Let's take the fact that the question cannot be answered. Who makes more money, Reba McIntire or someone at the local watering hole singing on the weekend hoping to be discovered? Who makes more money, the head of Goldman Sachs, or your local Edward Jones broker? Obviously Reba and the guy at Goldman make the big bucks. The point is, one cannot predict the future or how things will play out. The best one can do is arm oneself with an array of skill sets and then pick the field that interests you.
I visited with Greta Davis our Student Development Officer about this. Greta quickly noted that many students confuse money with picking the right job. Here is an example. I had a female student at Texas State. She had a six year old and had recently re married. They lived north of San Marcos in Kyle. That is 50 miles from downtown San Antonio. I suggested she consider working for a local CPA in San Marcos. Her first reaction was, what does it pay? My reaction was, what does that matter? To me the issues before her were involvement with her son ( working in San Marcos it would be easy to go to a school function) and her new marriage. Let's spend some quality time on Mr. # 2 after the first marriage failed, right? Wrong, she took a job in downtown San Antonio for more money. This requires long hours, a long commute, and less time with her new 'family.' A bad lifestyle choice if you ask me. The probably $10,000 difference in money will be eaten up in money spent on gasoline, dry cleaners, and most important, the opportunity cost of not being with her new husband.
Okay, we don't know the future. But we do know this. Pity the poor soul whose office or cubicle sports the now famous sign, Thanks Goodness It's Friday. The implication here is that he or she trudges all weeek long through dreary tasks just waiting for the weekend and presumably the chance to do something else-enjoyable that is. Folks, this is no way to live. Happily I have landed at UNT Dallas, and I love it. I genuinely like what I do.
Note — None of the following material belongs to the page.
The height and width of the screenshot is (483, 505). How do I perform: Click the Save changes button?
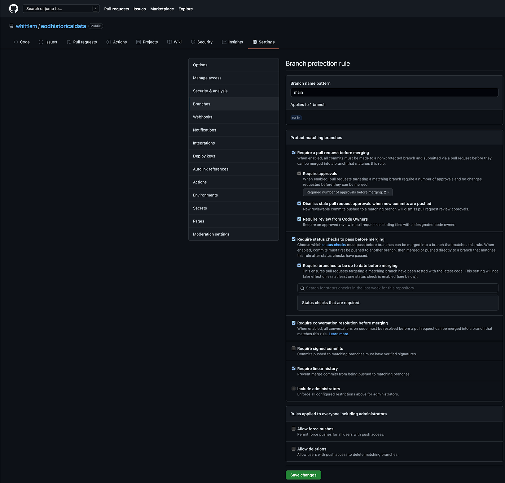point(303,475)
I come in on days I don't have to because I would rather do this than just about anything else. That makes life worth living.
And, show me someone who is doing a job for the money only, say working on an offshore oil rig with no friends or family in site beacuse the job pays well, and I will show you someone who is miserable most of the time. The chance that you will make more money is heightened when you are doing something you enjoy. Hence you do more of it, think more about it, and try to improve. You will not mkae more money simply waiting for Friday no matter what the job pays.
Studies show that most follks are reasonably happy making $50,000 per year. That pays the bills. And you should hit that level in pretty quickly assuming you really do exit college with a skill set, you are working on the skill set, right,? I mean when the interviewer asks what you can do for the company you will have a ready answer, right?